Electrochemically controlled grafting of polymers for ultrasensitive electrochemical assay of trypsin activity.

As one of the most important proteolytic enzymes, trypsin is useful as a reliable and specific biomarker for the diagnosis of pancreatitis and other pathological conditions. In this paper, a novel signal-on electrochemical biosensor based on the use of electrochemically controlled grafting of polymers as an amplification strategy is described for the ultrasensitive assay of trypsin activity. The carboxyl-group-free peptide, serving as the substrate for the recognition of trypsin, is first immobilized via its N-terminus. The tryptic cleavage of peptide substrate can generate a free carboxyl group at the C-terminus of the truncated peptide, to which through the carboxylate-Zr(IV)-carboxylate linkage the carboxyl-group-containing initiator for atom transfer radical polymerization (ATRP) can be conjugated. The subsequent surface-initiated grafting of polymers (SI-GOP) based on electrochemically controlled ATRP (eATRP), with ferrocenylmethyl methacrylate (FcMMA) as the monomer, can bring a large amount of Fc tags to electrode surface, resulting in the generation of a very high detection signal.
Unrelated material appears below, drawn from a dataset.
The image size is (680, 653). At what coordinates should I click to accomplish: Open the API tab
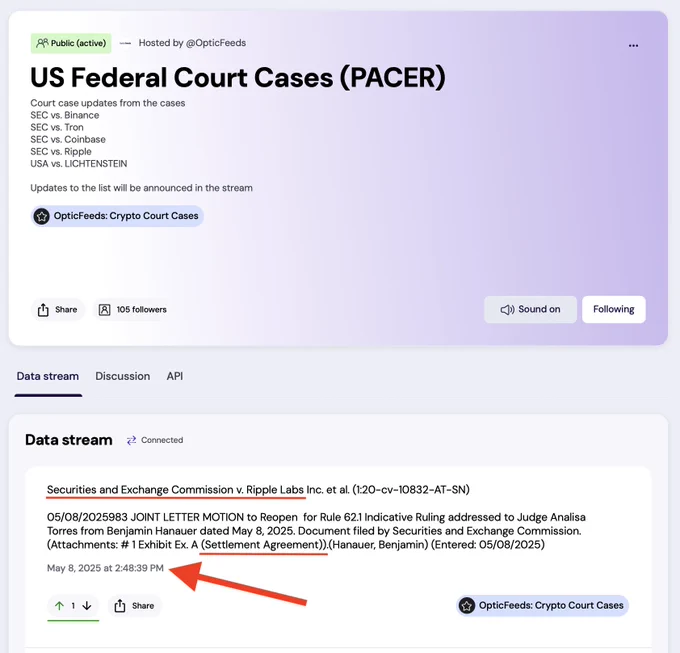tap(175, 376)
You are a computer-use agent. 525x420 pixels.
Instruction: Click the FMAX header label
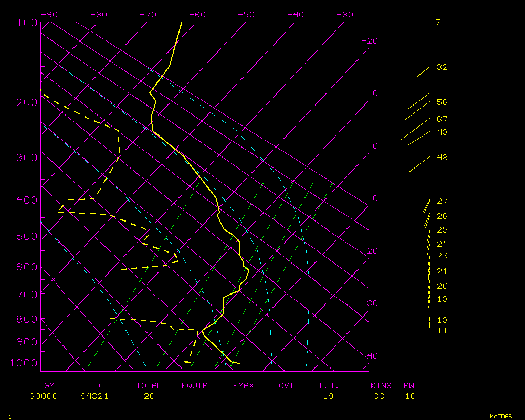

The eATRP-based SI-GOP is easy to operate and low-cost as an amplification strategy. Under optimal conditions, the detection limit for trypsin activity can be down to 0.016 mU mL-1 (~2.68 pM or ~0.064 ng mL-1). As the current signal increases with trypsin activity, this trypsin biosensor is less susceptible to false positives due to the signal-on mode. Moreover, it is highly selective and applicable to inhibitor screening and the assay of trypsin activity in the presence of complex biological matrices. Taking together, this electrochemical trypsin biosensor may hold great potential in diagnostic applications.